Легко вообразить себе, что чувствовала беременная женщина, на глазах у которой ее муж сходит с ума. Когда на проселочной дороге появился чей-то экипаж, граф решил, что это они и есть – преследователи, совершенно потерял контроль над собой и выстрелил в грудь своей жене. Очевидно, чтобы она не досталась врагам. Потом он вынес окровавленную Алину и положил на дорогу, где ее подобрали крестьяне, отнесли в дом к пастору, и тот перевязал рану, которая, к счастью, была навылет. Однако жуткая история получила еще более жуткое продолжение. Граф вдруг появился в доме пастора и, с присущей многим параноикам хитростью, сумел убедить хозяина, что Алина была ранена нечаянно. Но, дождавшись, когда их оставили одних, он вдруг попросил жену показать язык и попытался отрезать ей его, для чего быстро вынул заготовленную бритву. Алина сумела вырваться, позвала на помощь, прибежали люди… Муж ее окончил дни в сумасшедшем доме, а сама она от пережитого ужаса родила мертвого ребенка. Родные, опасаясь, как бы и она от горя не сошла с ума, отдали ей новорожденную малышку прислуги, жены повара – Пашеньку (о ней она упоминала в одном из вышеприведенных писем к Ергольской).

Маша много раз слышала страшную историю своей тетки. Многие женщины в их роду верили в сверхъестественное. Наверное, именно тогда, в юности, Алина словно убедилась воочию, как похоже безумие на беснование и как это страшно, когда в человека словно бы вселяется нечистая сила. Этот опыт, возможно, и сделал ее такой религиозной. Александра Ильинична читала Маше жития святых, рассказывала о жизни монахов, привечала у себя странников и юродивых. У нее постоянно жила монахиня Марья Герасимовна – Машенькина крестная мать. Денег у стареющей Алины никогда не было – все, что появлялось, она раздавала просящим. За ее доброту и простоту ее все любили. Однажды за обедом Николай Ильич смешно и в лицах рассказывал, как его сестра Алина на пару с кузиной Молчановой будто бы ловила в церкви священника для благословения. В его рассказе этот эпизод превратился в сцену охоты: «Молчанова тут отхватила священника от царских дверей, и тот бросился в северные. Но Молчанова дала угонку, пронеслась, и Алина тут как тут и хвать – захватила его!» Все захохотали, и сама Алина засмеялась – добродушно и весело.

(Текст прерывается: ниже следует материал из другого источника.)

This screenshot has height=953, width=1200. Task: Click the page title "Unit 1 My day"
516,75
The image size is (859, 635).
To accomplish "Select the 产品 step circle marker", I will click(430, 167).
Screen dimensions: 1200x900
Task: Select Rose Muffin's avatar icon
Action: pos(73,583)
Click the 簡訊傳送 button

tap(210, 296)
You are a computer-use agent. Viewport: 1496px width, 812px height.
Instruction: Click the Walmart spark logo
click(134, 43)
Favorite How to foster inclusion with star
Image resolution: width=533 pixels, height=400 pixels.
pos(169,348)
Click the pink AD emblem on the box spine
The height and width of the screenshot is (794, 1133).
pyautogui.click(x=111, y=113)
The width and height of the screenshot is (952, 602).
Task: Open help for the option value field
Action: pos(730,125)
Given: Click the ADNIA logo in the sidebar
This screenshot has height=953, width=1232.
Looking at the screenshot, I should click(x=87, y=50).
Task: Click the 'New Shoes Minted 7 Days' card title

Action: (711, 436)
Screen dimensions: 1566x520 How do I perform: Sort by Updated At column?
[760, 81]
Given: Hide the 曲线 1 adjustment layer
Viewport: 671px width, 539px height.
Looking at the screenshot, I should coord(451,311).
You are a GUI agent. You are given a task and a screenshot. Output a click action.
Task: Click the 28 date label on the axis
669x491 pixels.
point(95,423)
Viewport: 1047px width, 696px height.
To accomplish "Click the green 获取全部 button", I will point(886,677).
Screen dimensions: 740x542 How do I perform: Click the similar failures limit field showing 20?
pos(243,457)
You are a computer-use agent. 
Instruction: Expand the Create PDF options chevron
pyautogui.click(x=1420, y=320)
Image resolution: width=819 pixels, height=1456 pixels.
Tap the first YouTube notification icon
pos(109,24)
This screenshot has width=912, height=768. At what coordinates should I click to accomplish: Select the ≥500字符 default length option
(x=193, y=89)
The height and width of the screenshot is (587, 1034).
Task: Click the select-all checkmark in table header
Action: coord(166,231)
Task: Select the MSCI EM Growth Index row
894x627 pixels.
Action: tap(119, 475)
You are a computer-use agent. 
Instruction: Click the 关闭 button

Такой она осталась в памяти Машеньки – весело смеющейся над собой и этой выдуманной Николаем Ильичом охотой за священником. На ее надгробии осталась эпитафия, сочиненная тринадцатилетним Львом Толстым:

Уснувшая для жизни земной,
Ты путь перешла неизвестный,
В обители жизни небесной
Твой сладок, завиден покой.
В надежде сладкого свиданья
И с верою за гробом жить
Племянники сей знак воспоминанья —
Воздвигнули, чтоб прах усопшей чтить.

Когда тетушку Александру Ильиничну хоронили, Машеньку подвели под благословение старцу Леониду, который внимательно посмотрел на девочку и сказал: «Маша – будешь наша». Никто не знал тогда, что это предсказание сбудется.

После смерти Александры Ильиничны Остен-Сакен опекуншей детей стала вторая их тетка – Пелагея Ильинична Юшкова. Она жила в Казани, и скоро переезд туда стал неизбежен. Это разлучало детей с Ергольской, которая была в таком же отчаянии, как и сами дети. Однако делать было нечего, пришлось ехать. Переезд в Казань стал для Маши не просто разлукой с любимой тетушкой, но и расставанием с детством. Свое безмятежное, ласковое, дружное детство Лев Толстой описал в одноименной повести, где сестру свою Машу вывел в обаятельном образе Любочки.